What can be done with such funds? For a start, more scientific research is needed to identify the root cause of its free fall. Eighty percent of it has disappeared from Puget Sound, a 2023 report from Washington’s Kelp Forest Monitoring Alliance found. Theories of its demise include warming sea waters. Even short exposure to warmer surface temperatures causes bull kelp to stop growing and reproducing, and can kill it. Higher seasonal temperatures resulting from human-caused climate change are likely to exacerbate this trend.
Preserving valuable sites where bull kelp survives will aid the recovery. On Aug. 8, state Public Lands Commissioner Dave Upthegrove signed an agreement with Squaxin Island Tribal Chairman Kristopher Peters that makes off-limits the tidelands surrounding the tribe’s namesake island, where one of the last vestiges of bull kelp remains in the South Sound. The state and tribe can work together to sustain this struggling species, and the Department of Natural Resources should follow through on a plan passed by the Legislature in 2022 to identify up to 10,000 acres to similarly place in conservation around the Salish Sea.
“We can’t allow it to die,” Peters said at a news conference at the signing.
Finally, it will take the help of scientists to try and reestablish the species. The Puget Sound Restoration Fund, a Bainbridge Island-based nonprofit, believes bull kelp can come back in the places it has faded away. Using aquaculture techniques, its scientists have taken its spore-like reproductive sori and embedded it within ropes attached to the seafloor at Jefferson Point near Indianola — traditional fishing grounds for the Suquamish Tribe, which calls the area Doe Kag Wats.

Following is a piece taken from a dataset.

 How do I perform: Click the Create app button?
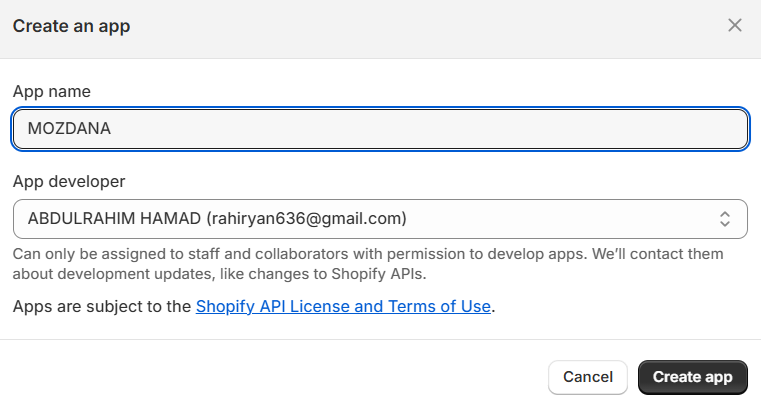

For five years running, the Restoration Fund has “seeded” the point in the hope the bull kelp will repopulate a new generation on its own. So far, the results of offspring in the following year have been meager — only a fraction are reproducing the next year — but that’s better than no kelp at all, Jodie Toft, the fund’s executive director, points out.
The nonprofit’s hope is developing a kind of “living paint” that can be more easily and quickly applied to help reestablish the species with minimal intervention in the sound, Toft said. Its work is critical toward resuscitating this crucial marine species.
Given how intricately tied it is to so many marine species, the restoration of bull kelp cannot fail. Lawmakers have helped shine a spotlight on their struggle. Even in tough financial times, they must act with alacrity to ensure a reversal of bull kelp’s demise. The health of Puget Sound, and all the creatures in it, depends on it.